The other day, M was sitting next to me on the couch. My laptop was on my lap and she asked to read my blog. I hesitated a bit - there's some stuff on here I don't think a 10 year old needs to see. But since I wrote the recent post, Being the Different Flower about her, I thought she should be able to see it. She read it, looked at me with teary eyes, announced she was going to cry and reread it. As the tears flowed down her cheeks, I asked why she was crying. Because that was beautiful, she said. You can write.
Huh. I hadn't thought about that. I told her dad that I let her read it. He asked if I told her I was a writer. No, that never occurred to me. Ever.
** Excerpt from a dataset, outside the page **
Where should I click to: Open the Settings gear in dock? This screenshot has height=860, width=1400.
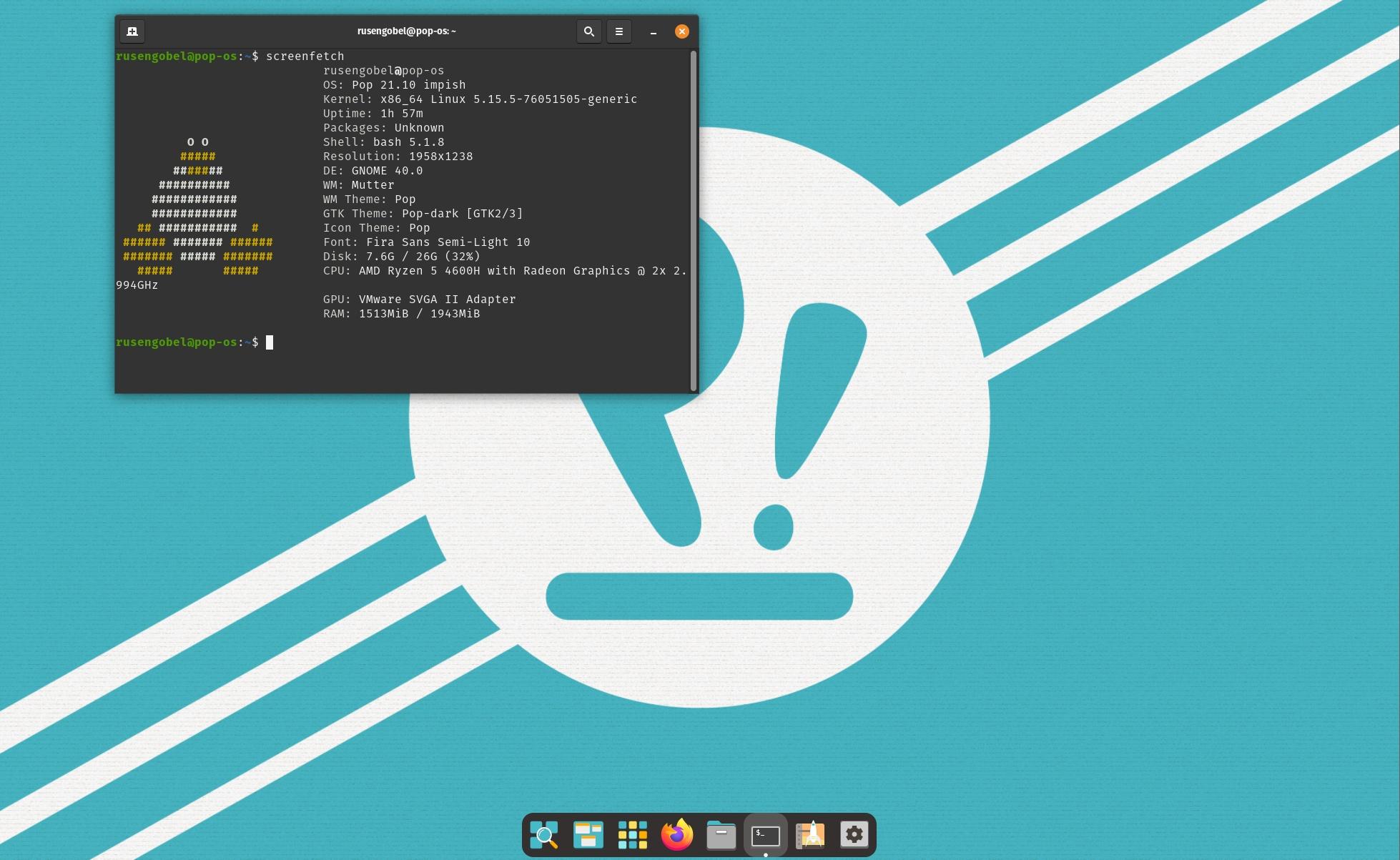[854, 834]
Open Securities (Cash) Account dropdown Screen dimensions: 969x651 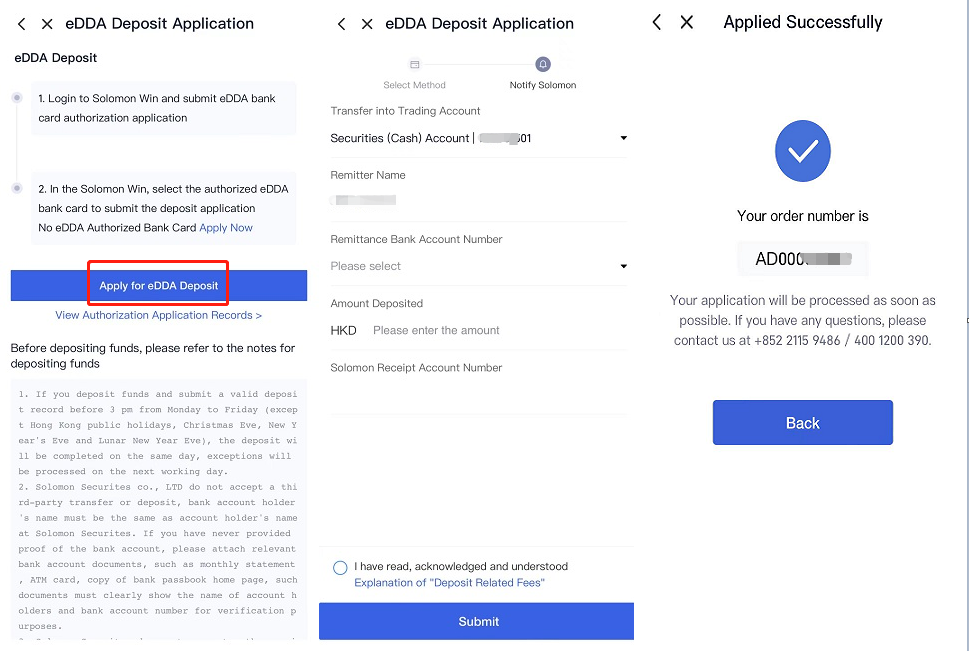point(624,138)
But since those conversations, I've been thinking. I've been a mom and an interpreter for so long, that's become my identity. I hadn't thought of being anything else.
But I am.
I am a writer. Just saying that is kind of exciting. I'm also a photographer. I just never show folks my stuff. Hell, I had this blog for two years before telling anyone I had it. Now I put it out there for folks to see. That's scary! I posted some of my pics on Red Bubble but didn't tell anyone.
Okay, so let's see. I'm a mom, an interpreter, a writer and a photographer. I'm also a business owner. That's a good one. I like it though most of the time I feel like I'm flying by the seat of my pants. Still, I'm having success so that's good.
I feel new. Reinvented - which is completely silly since nothing really changed from last week to this week. Now I need a new hair do to go with my new attitude.